Secondary Outcome Measures

Name	Time	Method
Pittsburgh Sleep quality index	assessment during 1 day study visit	Sleep assessment. The score of seven components are summed to provide a global score from 0 to 21.; A global score greater than five is indicative of poor sleep
ACTIVLIM specific to patients with stroke	assessment during 1 day study visit	Rasch-validated activity assessment. Self-report 20-item questionnaire based on the International Classification of Functioning, Disability and Health and includes activities related to self-care, transfer, mobility, manual ability and balance.; Participants have to evaluate the perceived difficulty of performing each activity if realised without technical or human assistance. Each item has three response possibilities (impossible, difficult, easy)
Hospital Anxiety and Depression Scale (HADS)	assessment during 1 day study visit	Mood assessment. Self-report questionnaire with anxiety and depression subscales, each consisting of 7 questions.; Score each item from 0 (no symptoms) to 3 points (maximum impairment) The cutoff for a pathological score is ≥ 7 for each subscale
6-minute walk test	assessment during 1 day study visit	Speed decrement (distance first minute - distance last minute). The distance walked each minute and the total distance walked were measured.

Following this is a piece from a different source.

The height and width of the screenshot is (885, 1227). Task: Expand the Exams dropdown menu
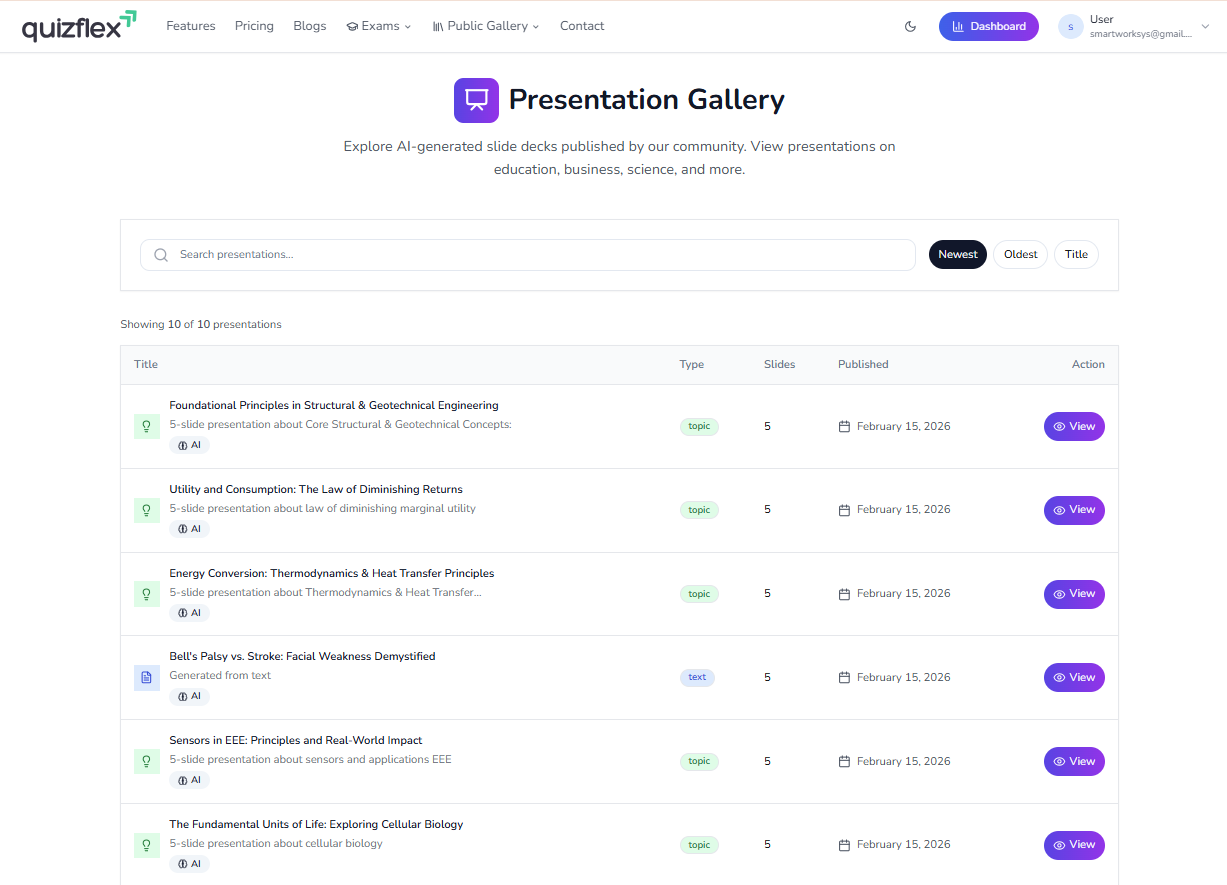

Performance fatigability was assessed by the difference of distance walked during the first and sixth minutes.
Neuromuscular Fatigability Index	assessment during 1 day study visit	Decrement in isometric strength of knee extensors during fatiguing task The NMFI is calculated by the difference between the putative torque-versus-time curve if the subject had maintained the maximal torque recorded during the first 5 seconds for 45 seconds, considered as a score of 100 arbitrary units, and the actual area under the torque-versus-time curve.; A higher NMFI score indicates higher fatigability

Trial Locations

Locations (1)

Cliniques universitaires Saint-Luc; 🇧🇪 Bruxelles, Belgium